EXERCISE INSTRUCTIONS: When a line of the material has the word "tweet" in it, copy that line.

DATA UNDER STUDY:
== Segment start ==

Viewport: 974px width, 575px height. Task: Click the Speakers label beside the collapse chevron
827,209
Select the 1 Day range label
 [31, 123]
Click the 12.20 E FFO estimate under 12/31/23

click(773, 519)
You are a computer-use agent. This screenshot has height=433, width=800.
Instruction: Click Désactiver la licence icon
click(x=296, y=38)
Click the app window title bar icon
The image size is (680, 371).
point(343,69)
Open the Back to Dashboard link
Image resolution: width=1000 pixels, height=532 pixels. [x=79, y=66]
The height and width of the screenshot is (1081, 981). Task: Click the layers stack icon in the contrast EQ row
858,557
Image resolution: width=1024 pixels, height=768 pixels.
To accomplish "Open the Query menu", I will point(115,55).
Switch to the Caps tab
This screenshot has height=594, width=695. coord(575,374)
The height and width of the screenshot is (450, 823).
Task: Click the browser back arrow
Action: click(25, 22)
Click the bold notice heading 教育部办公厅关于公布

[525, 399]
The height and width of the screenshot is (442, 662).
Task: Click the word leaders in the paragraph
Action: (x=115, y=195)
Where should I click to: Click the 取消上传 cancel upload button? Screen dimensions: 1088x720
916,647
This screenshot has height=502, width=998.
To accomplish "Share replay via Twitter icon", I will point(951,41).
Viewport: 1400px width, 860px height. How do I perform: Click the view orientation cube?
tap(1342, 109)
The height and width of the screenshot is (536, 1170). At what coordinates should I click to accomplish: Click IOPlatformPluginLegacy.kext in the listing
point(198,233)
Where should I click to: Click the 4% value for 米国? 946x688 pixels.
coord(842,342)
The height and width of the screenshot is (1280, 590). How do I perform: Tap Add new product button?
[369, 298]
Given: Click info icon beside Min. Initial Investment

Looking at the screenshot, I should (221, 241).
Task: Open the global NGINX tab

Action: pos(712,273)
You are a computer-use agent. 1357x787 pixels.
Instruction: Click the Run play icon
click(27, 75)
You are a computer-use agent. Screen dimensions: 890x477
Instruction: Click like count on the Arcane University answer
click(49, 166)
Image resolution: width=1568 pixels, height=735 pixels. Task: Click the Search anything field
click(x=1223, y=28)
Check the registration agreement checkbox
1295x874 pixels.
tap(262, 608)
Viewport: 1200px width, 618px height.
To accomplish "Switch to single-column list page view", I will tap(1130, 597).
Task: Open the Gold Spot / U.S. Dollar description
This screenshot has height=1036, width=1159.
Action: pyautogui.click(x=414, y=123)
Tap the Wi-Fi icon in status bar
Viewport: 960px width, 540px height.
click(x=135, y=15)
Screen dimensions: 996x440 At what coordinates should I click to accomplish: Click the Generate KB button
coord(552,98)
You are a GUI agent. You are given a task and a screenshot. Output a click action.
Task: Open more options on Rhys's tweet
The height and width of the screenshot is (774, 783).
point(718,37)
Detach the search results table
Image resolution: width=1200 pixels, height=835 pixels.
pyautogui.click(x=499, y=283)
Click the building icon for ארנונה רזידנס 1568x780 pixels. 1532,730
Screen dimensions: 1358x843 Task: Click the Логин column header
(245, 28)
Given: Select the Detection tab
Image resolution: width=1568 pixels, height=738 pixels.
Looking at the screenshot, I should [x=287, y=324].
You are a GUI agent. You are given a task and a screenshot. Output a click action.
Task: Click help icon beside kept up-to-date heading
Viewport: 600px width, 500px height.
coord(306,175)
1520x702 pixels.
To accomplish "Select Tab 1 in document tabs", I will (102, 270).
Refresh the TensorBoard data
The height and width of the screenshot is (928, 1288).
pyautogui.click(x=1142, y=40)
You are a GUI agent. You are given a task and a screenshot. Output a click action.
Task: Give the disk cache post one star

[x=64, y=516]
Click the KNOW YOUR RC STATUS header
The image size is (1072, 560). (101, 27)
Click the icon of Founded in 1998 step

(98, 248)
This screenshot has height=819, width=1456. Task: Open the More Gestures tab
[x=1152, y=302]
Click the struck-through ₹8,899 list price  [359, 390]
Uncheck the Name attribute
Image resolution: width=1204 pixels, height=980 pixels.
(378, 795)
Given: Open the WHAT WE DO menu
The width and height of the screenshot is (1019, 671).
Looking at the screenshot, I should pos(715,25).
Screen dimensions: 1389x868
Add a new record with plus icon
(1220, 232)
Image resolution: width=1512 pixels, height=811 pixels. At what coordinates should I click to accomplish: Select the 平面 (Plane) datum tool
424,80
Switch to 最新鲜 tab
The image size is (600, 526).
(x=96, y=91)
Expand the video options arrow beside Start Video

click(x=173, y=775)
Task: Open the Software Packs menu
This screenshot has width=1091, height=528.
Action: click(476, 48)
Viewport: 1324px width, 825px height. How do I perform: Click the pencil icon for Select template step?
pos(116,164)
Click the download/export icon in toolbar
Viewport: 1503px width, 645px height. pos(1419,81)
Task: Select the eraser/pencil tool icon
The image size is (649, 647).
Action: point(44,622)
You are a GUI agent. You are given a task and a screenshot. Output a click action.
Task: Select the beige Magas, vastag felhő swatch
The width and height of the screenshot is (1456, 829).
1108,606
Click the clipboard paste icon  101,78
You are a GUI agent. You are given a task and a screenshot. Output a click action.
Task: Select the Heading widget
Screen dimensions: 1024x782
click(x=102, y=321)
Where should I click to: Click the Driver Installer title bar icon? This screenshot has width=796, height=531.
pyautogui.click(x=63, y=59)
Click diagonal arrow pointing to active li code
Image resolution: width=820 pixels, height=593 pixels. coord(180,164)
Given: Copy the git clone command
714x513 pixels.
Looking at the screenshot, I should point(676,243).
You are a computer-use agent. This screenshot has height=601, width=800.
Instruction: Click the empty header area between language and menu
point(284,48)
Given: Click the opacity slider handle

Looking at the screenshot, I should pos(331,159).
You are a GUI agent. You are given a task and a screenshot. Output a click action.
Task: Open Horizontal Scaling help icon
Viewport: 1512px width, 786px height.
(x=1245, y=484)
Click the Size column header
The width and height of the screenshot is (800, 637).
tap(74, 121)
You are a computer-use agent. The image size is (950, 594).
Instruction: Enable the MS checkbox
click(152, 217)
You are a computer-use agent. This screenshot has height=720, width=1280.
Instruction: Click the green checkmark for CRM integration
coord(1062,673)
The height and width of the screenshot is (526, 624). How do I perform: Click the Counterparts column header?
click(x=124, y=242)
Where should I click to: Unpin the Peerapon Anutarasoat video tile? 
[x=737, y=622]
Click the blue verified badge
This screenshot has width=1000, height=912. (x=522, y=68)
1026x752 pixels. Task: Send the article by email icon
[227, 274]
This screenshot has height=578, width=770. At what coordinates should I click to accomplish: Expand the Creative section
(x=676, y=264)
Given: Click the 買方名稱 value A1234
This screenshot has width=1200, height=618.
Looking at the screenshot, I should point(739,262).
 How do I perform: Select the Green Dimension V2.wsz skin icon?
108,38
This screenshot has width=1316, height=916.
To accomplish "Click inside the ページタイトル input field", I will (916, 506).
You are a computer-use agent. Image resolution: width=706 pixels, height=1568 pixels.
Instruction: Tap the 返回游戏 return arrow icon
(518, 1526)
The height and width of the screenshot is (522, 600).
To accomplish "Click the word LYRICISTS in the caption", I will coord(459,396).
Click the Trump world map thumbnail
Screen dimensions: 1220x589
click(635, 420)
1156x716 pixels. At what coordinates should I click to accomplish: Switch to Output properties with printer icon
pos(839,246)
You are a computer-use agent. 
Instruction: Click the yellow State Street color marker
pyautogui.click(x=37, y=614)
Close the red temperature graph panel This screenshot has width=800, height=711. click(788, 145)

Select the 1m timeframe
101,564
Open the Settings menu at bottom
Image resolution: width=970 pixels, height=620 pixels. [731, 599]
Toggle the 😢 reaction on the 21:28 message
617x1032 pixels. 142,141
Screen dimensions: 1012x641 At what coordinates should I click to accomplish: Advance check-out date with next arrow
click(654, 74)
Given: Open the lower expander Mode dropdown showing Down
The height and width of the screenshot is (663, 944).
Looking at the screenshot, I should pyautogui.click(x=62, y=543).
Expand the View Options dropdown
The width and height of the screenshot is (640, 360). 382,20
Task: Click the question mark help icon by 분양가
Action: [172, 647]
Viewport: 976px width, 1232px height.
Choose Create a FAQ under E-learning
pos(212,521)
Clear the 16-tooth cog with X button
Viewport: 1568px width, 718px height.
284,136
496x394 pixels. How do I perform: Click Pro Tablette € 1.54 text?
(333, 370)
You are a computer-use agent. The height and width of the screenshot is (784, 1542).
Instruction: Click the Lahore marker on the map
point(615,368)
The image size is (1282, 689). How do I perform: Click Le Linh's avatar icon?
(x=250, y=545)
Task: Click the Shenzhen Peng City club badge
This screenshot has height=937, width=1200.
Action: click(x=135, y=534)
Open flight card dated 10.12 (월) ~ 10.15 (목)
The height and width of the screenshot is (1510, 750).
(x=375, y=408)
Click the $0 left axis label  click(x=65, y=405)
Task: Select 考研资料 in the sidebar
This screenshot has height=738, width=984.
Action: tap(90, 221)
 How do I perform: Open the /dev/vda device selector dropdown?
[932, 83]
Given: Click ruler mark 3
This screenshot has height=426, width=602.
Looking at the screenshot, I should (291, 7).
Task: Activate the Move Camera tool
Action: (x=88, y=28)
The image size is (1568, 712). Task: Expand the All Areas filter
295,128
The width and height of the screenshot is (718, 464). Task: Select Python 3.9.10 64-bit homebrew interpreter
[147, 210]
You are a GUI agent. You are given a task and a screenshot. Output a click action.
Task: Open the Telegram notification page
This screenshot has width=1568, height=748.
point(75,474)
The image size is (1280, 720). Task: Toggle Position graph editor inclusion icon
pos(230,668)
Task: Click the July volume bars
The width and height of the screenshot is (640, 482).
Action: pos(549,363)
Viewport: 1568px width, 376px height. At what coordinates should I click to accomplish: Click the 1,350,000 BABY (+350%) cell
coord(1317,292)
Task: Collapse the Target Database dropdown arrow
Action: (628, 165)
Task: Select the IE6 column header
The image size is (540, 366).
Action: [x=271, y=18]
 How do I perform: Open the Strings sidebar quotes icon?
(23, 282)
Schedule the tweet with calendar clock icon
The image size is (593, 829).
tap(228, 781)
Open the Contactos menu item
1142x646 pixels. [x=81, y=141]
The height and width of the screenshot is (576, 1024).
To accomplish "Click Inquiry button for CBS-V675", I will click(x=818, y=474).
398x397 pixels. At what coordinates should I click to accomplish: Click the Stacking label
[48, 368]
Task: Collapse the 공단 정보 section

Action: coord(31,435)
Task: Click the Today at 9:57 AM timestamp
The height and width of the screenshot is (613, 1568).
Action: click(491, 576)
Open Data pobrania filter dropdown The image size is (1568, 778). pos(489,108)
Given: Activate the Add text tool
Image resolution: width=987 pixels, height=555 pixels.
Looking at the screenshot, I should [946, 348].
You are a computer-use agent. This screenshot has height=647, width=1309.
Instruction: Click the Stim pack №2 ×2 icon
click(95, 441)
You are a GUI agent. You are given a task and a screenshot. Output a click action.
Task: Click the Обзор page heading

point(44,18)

== Segment end ==

SOLUTION FOR THIS TASK:
Task: Open more options on Rhys's tweet
Schedule the tweet with calendar clock icon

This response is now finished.